• _Tasks_
a - In the passage on multiple sclerosis therapeutics, what does the text say has caused newer MS drugs to lead to serious infections?
b - List every quality that the passage on multiple sclerosis therapeutics says the therapy it calls for should have.
c - Summarize the passage on multiple sclerosis therapeutics in two sentences.

• _Reading passage_
Novel Therapeutics for Multiple Sclerosis
Need and Opportunity for a Novel Approach
MS is an autoimmune disease in which the myelin insulation on nerves is attacked by the patient’s own immune cells. Established drugs for MS are non-specific immune and inflammatory modulators that modestly affect symptoms and remissions. Newer MS drugs disrupt the normal immune process by affecting T cell trafficking but their potent, nonspecific activity has led to serious infections.
The challenge is to develop a disease-targeted therapy that is effective in MS, yet preserves immune function.

• _Dataset entries_
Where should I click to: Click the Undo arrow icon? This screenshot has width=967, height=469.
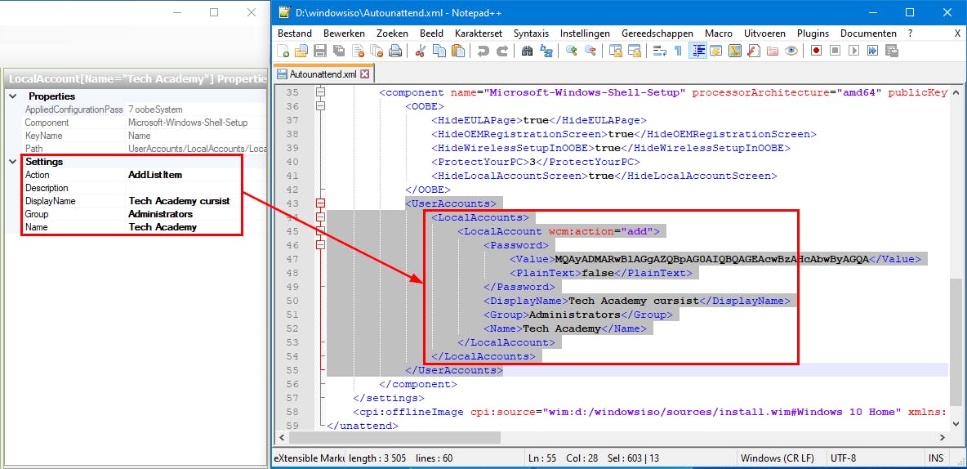(483, 51)
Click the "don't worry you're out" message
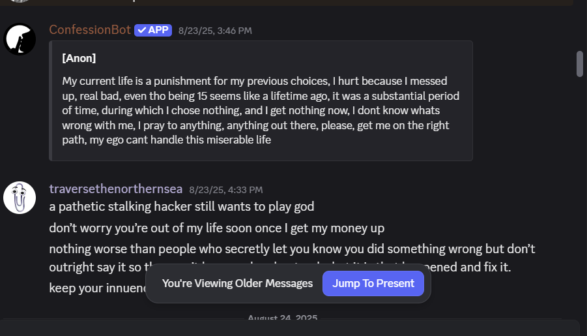587x336 pixels. click(x=216, y=228)
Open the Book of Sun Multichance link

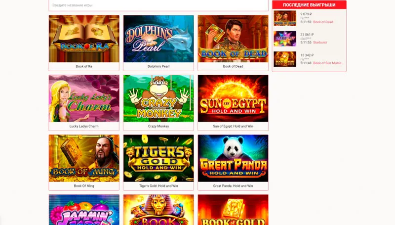(328, 63)
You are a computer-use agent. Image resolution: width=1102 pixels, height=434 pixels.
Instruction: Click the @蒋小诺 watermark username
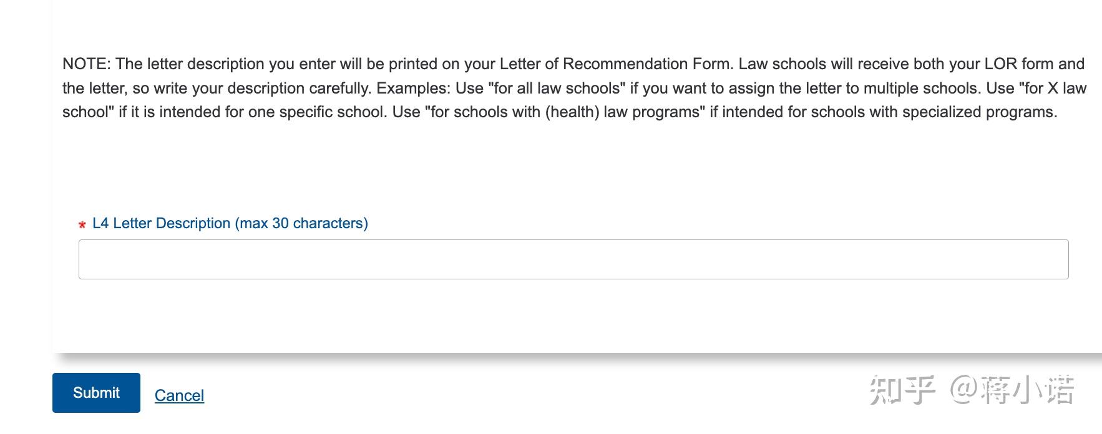point(1012,391)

• _Answers to the tasks_
a - The text says newer MS drugs have led to serious infections because of their potent, nonspecific activity. These drugs disrupt the normal immune process by affecting T cell trafficking.

b -
- Disease-targeted
- Effective in MS
- Preserves immune function

c - MS is an autoimmune disease in which the patient's own immune cells attack the myelin on nerves. Established drugs only modestly affect symptoms, and newer ones have caused serious infections, so the challenge is a disease-targeted therapy that works in MS while preserving immune function.